**Work item**
Only one stretch of the records below is wanted: the lines from the one holding "Where should I click to: Show" through the one holding "Given: Open options for iPhone 15 Pro Max (3)". Return it exactly, both ends included.
##### Provided records
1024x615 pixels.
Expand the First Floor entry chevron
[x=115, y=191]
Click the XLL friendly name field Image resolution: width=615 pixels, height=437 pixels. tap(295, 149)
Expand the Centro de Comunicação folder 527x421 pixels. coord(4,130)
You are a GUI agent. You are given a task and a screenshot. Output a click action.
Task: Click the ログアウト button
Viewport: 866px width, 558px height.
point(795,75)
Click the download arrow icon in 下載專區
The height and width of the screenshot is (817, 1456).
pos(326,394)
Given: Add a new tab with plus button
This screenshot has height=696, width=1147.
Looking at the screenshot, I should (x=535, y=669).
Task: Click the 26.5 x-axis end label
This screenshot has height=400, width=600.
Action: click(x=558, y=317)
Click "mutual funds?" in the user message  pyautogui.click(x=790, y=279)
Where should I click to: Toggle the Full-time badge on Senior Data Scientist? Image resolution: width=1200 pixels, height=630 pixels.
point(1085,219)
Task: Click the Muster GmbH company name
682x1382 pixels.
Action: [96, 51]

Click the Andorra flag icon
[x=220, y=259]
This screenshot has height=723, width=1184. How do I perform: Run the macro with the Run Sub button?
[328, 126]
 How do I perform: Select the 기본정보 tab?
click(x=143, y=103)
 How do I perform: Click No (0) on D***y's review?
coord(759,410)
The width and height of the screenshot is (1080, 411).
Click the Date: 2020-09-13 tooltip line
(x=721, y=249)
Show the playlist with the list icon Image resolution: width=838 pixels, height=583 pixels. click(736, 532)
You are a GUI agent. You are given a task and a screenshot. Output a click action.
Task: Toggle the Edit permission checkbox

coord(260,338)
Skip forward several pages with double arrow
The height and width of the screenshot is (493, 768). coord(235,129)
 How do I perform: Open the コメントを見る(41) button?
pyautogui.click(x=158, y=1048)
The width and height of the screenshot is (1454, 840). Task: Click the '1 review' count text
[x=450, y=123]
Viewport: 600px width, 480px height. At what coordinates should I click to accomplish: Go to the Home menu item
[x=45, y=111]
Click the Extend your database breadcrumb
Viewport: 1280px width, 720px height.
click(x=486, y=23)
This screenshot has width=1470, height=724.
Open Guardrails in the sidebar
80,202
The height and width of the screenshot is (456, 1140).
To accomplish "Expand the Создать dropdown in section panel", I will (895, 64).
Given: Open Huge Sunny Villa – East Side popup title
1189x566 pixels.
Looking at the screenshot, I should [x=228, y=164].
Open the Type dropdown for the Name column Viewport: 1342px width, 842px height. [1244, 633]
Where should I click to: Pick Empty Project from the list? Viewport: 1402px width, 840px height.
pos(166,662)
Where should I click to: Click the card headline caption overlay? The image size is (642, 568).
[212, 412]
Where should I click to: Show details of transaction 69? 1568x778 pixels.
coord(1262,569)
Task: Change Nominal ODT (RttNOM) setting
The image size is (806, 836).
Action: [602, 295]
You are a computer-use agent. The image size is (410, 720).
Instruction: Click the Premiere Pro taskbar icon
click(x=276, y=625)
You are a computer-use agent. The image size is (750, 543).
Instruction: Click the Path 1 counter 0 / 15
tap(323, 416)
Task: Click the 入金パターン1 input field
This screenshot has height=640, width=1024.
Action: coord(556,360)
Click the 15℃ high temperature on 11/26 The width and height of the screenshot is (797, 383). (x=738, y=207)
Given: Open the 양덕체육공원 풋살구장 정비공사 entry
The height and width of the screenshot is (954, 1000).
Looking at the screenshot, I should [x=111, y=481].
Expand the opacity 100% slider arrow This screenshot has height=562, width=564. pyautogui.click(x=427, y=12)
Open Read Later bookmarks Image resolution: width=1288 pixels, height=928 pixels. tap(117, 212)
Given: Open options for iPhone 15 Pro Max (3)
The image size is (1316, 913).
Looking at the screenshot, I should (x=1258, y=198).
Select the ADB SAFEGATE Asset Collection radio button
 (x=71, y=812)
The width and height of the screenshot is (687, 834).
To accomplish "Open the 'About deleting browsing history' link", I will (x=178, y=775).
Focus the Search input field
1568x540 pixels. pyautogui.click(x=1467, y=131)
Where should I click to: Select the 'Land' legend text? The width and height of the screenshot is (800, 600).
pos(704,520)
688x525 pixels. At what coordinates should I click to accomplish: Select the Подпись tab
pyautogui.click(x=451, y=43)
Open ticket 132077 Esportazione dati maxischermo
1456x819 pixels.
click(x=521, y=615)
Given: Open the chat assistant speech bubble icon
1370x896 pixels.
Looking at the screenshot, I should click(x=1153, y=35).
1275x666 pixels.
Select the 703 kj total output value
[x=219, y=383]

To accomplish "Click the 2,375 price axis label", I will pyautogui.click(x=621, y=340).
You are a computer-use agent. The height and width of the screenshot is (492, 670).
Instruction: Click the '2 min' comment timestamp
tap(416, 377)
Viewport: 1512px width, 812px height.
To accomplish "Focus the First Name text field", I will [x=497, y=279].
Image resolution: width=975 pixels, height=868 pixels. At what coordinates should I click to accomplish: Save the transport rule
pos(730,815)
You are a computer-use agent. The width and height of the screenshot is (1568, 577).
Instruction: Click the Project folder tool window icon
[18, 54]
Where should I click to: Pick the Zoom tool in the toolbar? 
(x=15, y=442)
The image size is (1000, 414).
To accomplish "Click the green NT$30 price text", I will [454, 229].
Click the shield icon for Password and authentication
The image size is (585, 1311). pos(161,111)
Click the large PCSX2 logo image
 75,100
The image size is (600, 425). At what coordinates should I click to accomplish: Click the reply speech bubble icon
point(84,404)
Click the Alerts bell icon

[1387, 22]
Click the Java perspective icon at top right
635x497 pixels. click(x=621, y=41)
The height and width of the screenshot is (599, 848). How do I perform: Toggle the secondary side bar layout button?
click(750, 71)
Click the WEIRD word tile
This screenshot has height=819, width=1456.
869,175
##########
**Response for this exercise**
Where should I click to: Show details of transaction 69? 1568x778 pixels.
coord(1262,569)
Task: Change Nominal ODT (RttNOM) setting
The image size is (806, 836).
Action: [602, 295]
You are a computer-use agent. The image size is (410, 720).
Instruction: Click the Premiere Pro taskbar icon
click(x=276, y=625)
You are a computer-use agent. The image size is (750, 543).
Instruction: Click the Path 1 counter 0 / 15
tap(323, 416)
Task: Click the 入金パターン1 input field
This screenshot has height=640, width=1024.
Action: coord(556,360)
Click the 15℃ high temperature on 11/26 The width and height of the screenshot is (797, 383). (x=738, y=207)
Given: Open the 양덕체육공원 풋살구장 정비공사 entry
The height and width of the screenshot is (954, 1000).
Looking at the screenshot, I should [x=111, y=481].
Expand the opacity 100% slider arrow This screenshot has height=562, width=564. pyautogui.click(x=427, y=12)
Open Read Later bookmarks Image resolution: width=1288 pixels, height=928 pixels. tap(117, 212)
Given: Open options for iPhone 15 Pro Max (3)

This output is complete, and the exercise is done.